Files
Jungfraujoch/compression/JFJochZstdHuffCompressor.h
T
leonarski_fandClaude Opus 4.8 7e7a73062c Compression: add BSHUF_ZSTD_RLE_HUFF (RLE runs + Huffman literals)
New CompressionAlgorithm that emits a standard Zstandard frame: zero/0xFF runs
become RLE_Blocks (like BSHUF_ZSTD_RLE) and literal regions become
Compressed_Blocks with per-block adaptive Huffman literals and no sequences
(Number_of_Sequences=0). Short runs are absorbed into the literal stream;
incompressible literals fall back to Raw_Blocks so the worst case stays within
ZSTD_compressBound.

The Huffman tree + bitstream are produced by zstd's own HUF_compress{1,4}X_repeat
(the same calls ZSTD_compressLiterals uses); only the frame/block/literals-section
framing is hand-written, with comments citing zstd_compression_format.md so it can
be checked clause by clause. Output decodes with stock ZSTD_decompress, so no
reader changes are needed (decode routes like BSHUF_ZSTD).
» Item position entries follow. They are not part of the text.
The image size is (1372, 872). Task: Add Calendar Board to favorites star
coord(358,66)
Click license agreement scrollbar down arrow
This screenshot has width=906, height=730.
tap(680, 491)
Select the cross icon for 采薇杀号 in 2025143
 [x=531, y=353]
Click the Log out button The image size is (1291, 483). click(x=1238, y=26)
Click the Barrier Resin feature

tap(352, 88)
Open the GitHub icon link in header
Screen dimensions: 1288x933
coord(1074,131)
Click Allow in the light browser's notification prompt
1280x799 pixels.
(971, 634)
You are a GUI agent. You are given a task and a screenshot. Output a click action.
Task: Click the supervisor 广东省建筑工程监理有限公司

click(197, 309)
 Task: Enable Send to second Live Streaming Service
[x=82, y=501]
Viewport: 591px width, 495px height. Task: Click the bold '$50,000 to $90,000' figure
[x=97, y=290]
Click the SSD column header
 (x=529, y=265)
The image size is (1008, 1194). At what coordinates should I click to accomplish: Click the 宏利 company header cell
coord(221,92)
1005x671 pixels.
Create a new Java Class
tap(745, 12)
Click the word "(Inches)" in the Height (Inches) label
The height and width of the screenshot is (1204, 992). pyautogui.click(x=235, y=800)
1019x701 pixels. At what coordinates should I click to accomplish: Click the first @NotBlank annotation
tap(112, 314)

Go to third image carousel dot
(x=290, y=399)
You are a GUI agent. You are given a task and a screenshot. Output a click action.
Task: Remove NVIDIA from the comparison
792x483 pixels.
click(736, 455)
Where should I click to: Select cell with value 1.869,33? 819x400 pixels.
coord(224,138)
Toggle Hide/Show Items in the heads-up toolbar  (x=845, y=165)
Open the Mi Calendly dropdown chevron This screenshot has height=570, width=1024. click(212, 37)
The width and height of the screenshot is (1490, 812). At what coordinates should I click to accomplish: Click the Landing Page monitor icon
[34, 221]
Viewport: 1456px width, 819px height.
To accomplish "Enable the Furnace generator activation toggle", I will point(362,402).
On sparse diffraction this gives ~12% smaller files than bitshuffle/LZ4 at about
the same end-to-end speed, sitting between LZ4 and full ZSTD; for maximum ratio
use BSHUF_ZSTD. Robust on any input: tests round-trip pure zeros, Poisson(10),
Mersenne-Twister noise (checked against the size bound), an extreme-sparsity mask,
and a real lyso image through stock ZSTD_decompress.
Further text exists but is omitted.